Defenders can detect suspicious reversion of cloud compute instances by monitoring for unusual snapshot restores, rollback actions, or ephemeral storage resets that occur outside expected administrative workflows. From a defender’s perspective, relevant detection chains include: a snapshot restore triggered by a new or rarely used account, a sequence of snapshot creation immediately followed by a restore and instance start, or rollbacks performed from anomalous geographic or network locations. These patterns may indicate attempts to remove forensic evidence or re-establish a clean execution state for persistence.

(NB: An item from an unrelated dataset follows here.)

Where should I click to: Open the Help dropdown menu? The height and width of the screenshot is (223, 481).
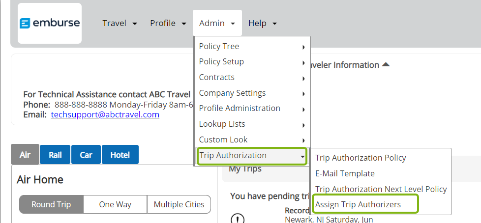click(x=263, y=23)
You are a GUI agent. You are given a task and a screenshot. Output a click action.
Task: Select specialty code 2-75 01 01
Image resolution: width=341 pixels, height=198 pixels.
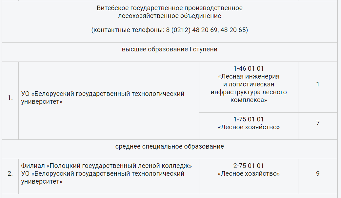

| Data Component | Name | Channel |
|---|---|---|
| Instance Modification (DC0073) | AWS:CloudTrail | RevertSnapshot |
| Instance Start (DC0080) | AWS:CloudTrail | StartInstances |
| Instance Stop (DC0089) | AWS:CloudTrail | StopInstances |
| Field | Description |
|---|---|
| UserContext | Identity of the user or service account performing rollback actions; tuned to exclude automation or approved workflows. |
| TimeWindow | Threshold for correlating snapshot creation followed by reversion within minutes; tuned to environment activity norms. |
| GeoLocation | Region or source IP where the revert request originated; tuned to align with enterprise cloud geography. |
| ChangeTags | Use of administrative tags or headers to distinguish legitimate restores from malicious activity. |